■ **What is needed**:
Using the material below, return exactly the lines between the one holding "This screenshot has width=1436, height=558." and the one holding "Click the Moderator", inclusive, and no others.

■ **Data for processing**:
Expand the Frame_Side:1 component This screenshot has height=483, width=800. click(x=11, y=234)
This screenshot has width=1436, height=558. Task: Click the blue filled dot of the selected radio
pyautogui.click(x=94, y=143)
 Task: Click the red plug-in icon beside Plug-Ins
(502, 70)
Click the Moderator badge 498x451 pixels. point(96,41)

--

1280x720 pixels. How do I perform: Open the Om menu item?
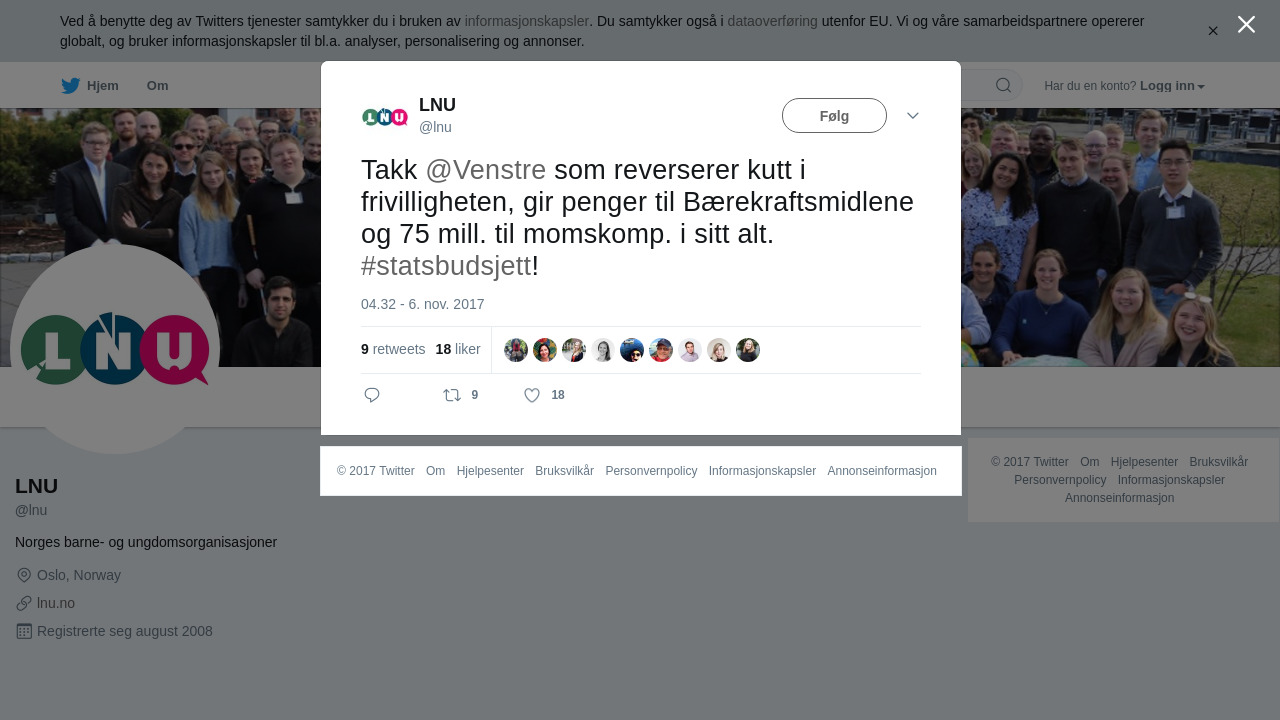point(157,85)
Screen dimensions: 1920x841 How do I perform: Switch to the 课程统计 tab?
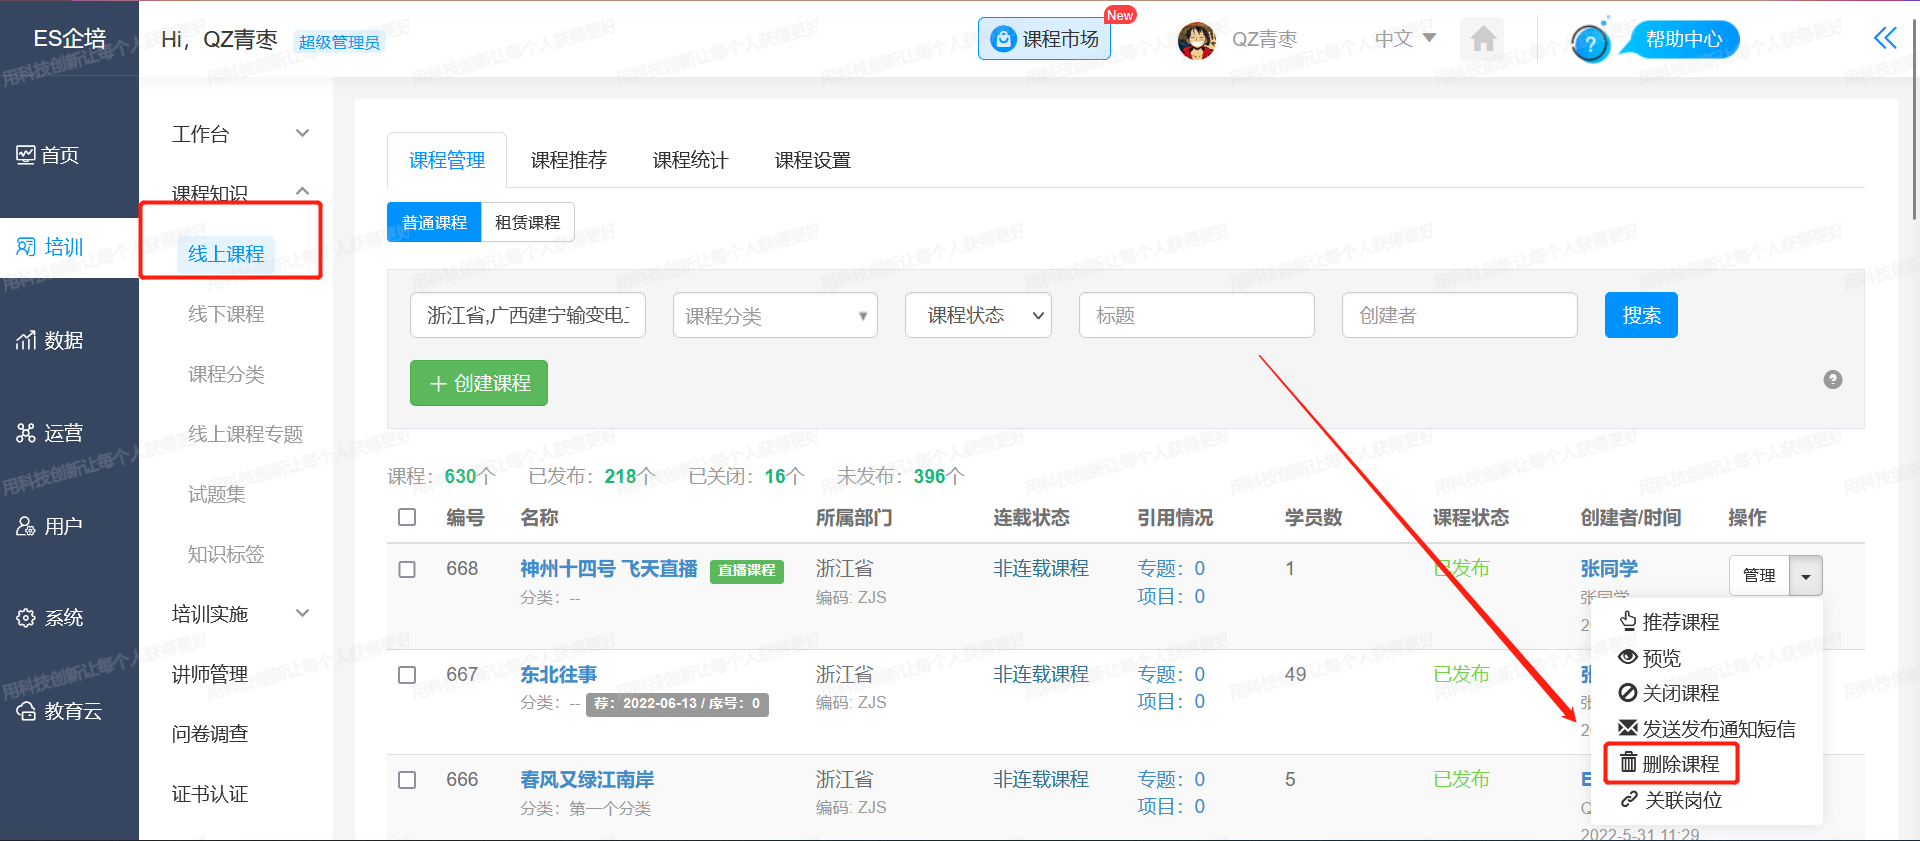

■ **Response area**:
This screenshot has width=1436, height=558. Task: Click the blue filled dot of the selected radio
pyautogui.click(x=94, y=143)
 Task: Click the red plug-in icon beside Plug-Ins
(502, 70)
Click the Moderator badge 498x451 pixels. point(96,41)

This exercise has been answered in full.